The images need to be looked at individually as they are much better enlarged.
At least we are now getting a number of serious attempts at producing fusion energy, even when the protocol is not obviously promising. We need that because the breakthrough may come from a special insight on one of these rigs.
One attraction to this system is the fact that neutrons will be absorbed by the working fluid and carried off. It can not be that simple but it is still a major improvement.
Otherwise, this protocol is meant to run hot and to directly support a thermal power generation system which makes it very attractive to the power industry in general. It really is a stand alone power generator that one can envisage in a power plant.
I am also pleased to see that they are exploiting physical shock waves. I have occasionally pondered that problem over the years after I came across some work that was suggestive in that direction. A shock wave has enough energy to approach the levels we will need. Fortunately not easily enough for accidental events.
General Fusion's Approach
http://www.generalfusion.com/t5_general_fusion.php
http://www.generalfusion.com/images/ReactorCore_2.jpg
http://www.generalfusion.com/images/Reactor_outside.jpg
General Fusion is using the MTF approach but with a new, patent pending and cost-effective compression system to collapse the plasma.
General Fusion will build a ~3 meter diameter spherical tank filled with liquid metal (lead-lithium mixture). The liquid is spun to open up a vertical cylindrical cavity in the center of the sphere (vortex). This vortex flow is established and maintained by an external pumping system; the liquid flows into the sphere through tangentially directed ports at the equator and is pumped out radially through ports near the poles of the sphere. Two spheromaks (self confined magnetized plasma rings) composed of the deuterium-tritium fuel are then injected from each end of the cavity. They merge in the center to form a single magnetized plasma target. The outside of the sphere is covered with pneumatic rams. The rams use compressed gas to accelerate pistons to ~50 m/s. These pistons simultaneously impact a set of stationary anvil pistons at the surface of the sphere, which collectively launch a high pressure spherical compression wave into the liquid metal. As the wave travels and focuses towards the center, it becomes stronger and evolves into a strong shock wave. When the shock arrives in the center, it rapidly collapses the cavity with the plasma in it. At maximum compression the conditions for fusion are briefly met and a fusion burst occurs releasing its energy in fast neutrons. The neutrons are slowed down by the liquid metal causing it to heat up. A heat exchanger transfers that heat to a standard steam cycle turbo-alternator to produce electricity for the grid. Some of the steam is used to run the rams. The lithium in the liquid metal finally absorbs the neutrons and produces tritium that is extracted and used as fuel for subsequent shots. This cycle is repeated about one time per second.
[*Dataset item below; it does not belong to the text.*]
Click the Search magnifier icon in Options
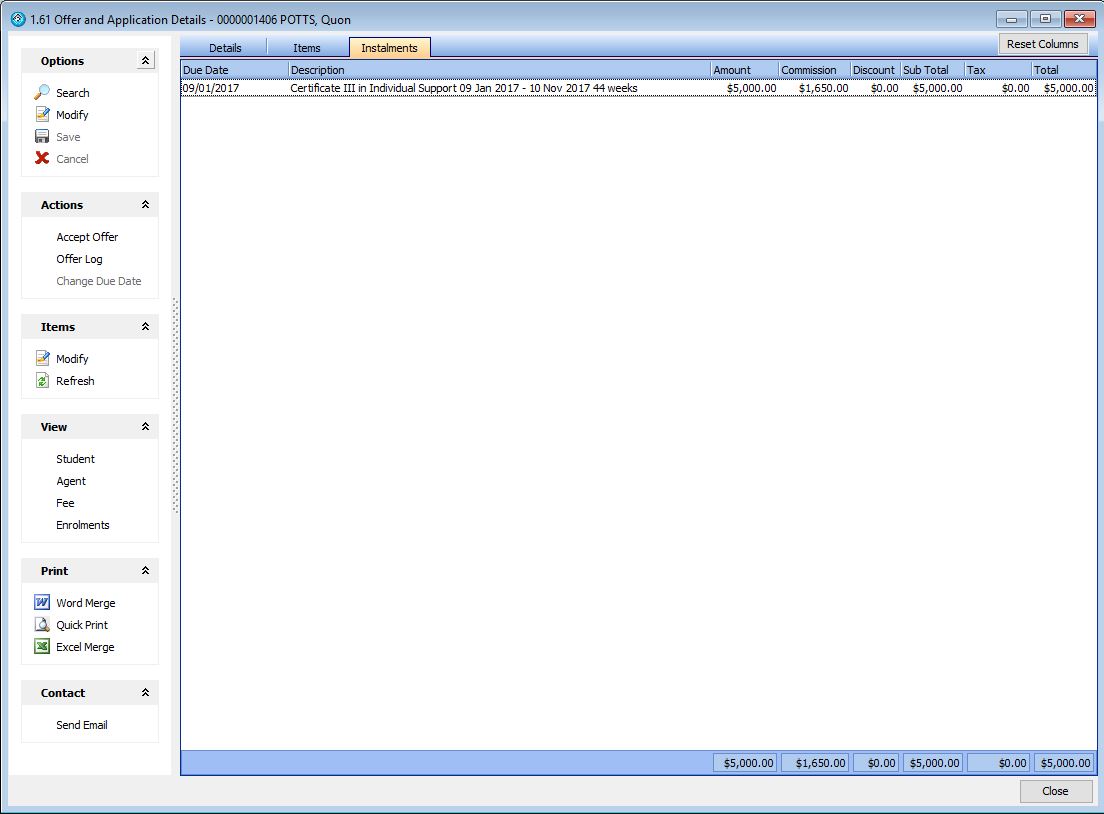Viewport: 1104px width, 814px height. click(x=42, y=92)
The overall energy balance with this design is as follows. During each cycle ~100 MJ of kinetic energy from the pistons is converted into ~15 MJ of compressional work done on the target plasma, which based on conservative estimates of energy loss rates (Bohm) within the plasma, would raise the temperature of the plasma from 100 eV to a peak of 10 keV, and increase plasma density from 1017 cm-3 to a peak of 1020 cm-3 with a dwell time at peak compression of 7 microseconds (FWHM). The magnetic field of the plasma would also increase during compression from 10 Tesla to a peak value of 1000 Tesla. Under these conditions the plasma would yield ~600 MJ of fusion energy per pulse, which would be directly converted into thermal energy of the liquid metal distributed across the neutron penetration depth (e-folding distance ~30 cm). This 600 MJ of thermal energy can be converted via a heat exchange system into ~200 MJ of useful mechanical or electrical energy (1/3 efficiency). Thus ~100 MJ would go back into the piston kinetic energy of the next pulse, and ~100 MJ of electric energy would be put onto the grid as electricity. Outputting 100 MJ per pulse, and repeating once every second would yield an overall power output of 100 megawatts.
The use of low-tech pneumatic rams in place of intrinsically expensive high power pulsed electrical systems reduces the cost of the energy delivered to the plasma by a factor of 10 making such a power plant commercially competitive even against the cheapest fossil fuel.
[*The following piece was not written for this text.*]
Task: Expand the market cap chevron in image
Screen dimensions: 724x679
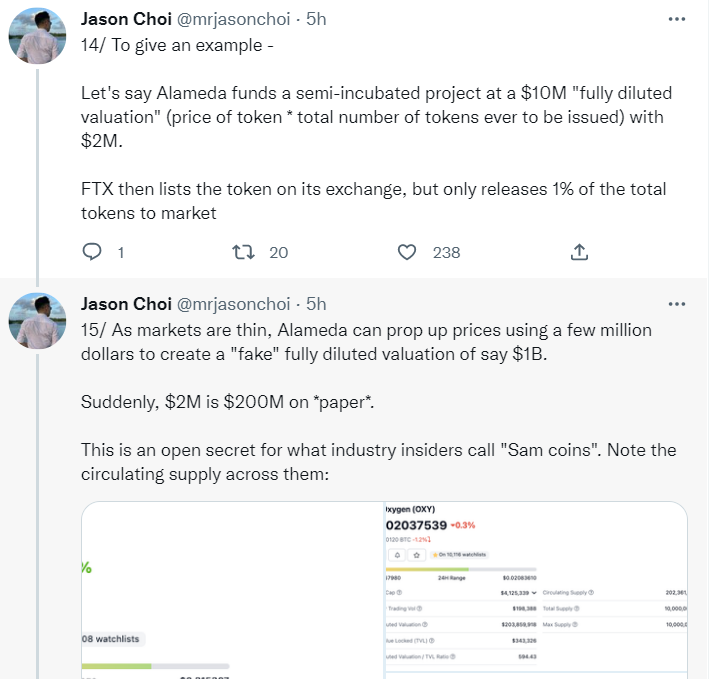Action: click(x=535, y=592)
Because the fusion plasma is totally enclosed in the liquid metal, the neutron flux at the reactor wall is very low. Other fusion schemes struggle with a high neutron flux at the wall that rapidly damages the machine and also produces some radioactive material. General Fusion's innovative use of the liquid metal wall provides a simultaneous solution of the multiple technical constraints needed to make fusion energy production a practical reality.
The liquid metal is used to rapidly push energy into the plasma via compressional heating, hold it at maximum pressure for long enough for the fusion output to be significant, efficiently absorb the fusion output energy, and protect the mechanical structure of the device during fusion.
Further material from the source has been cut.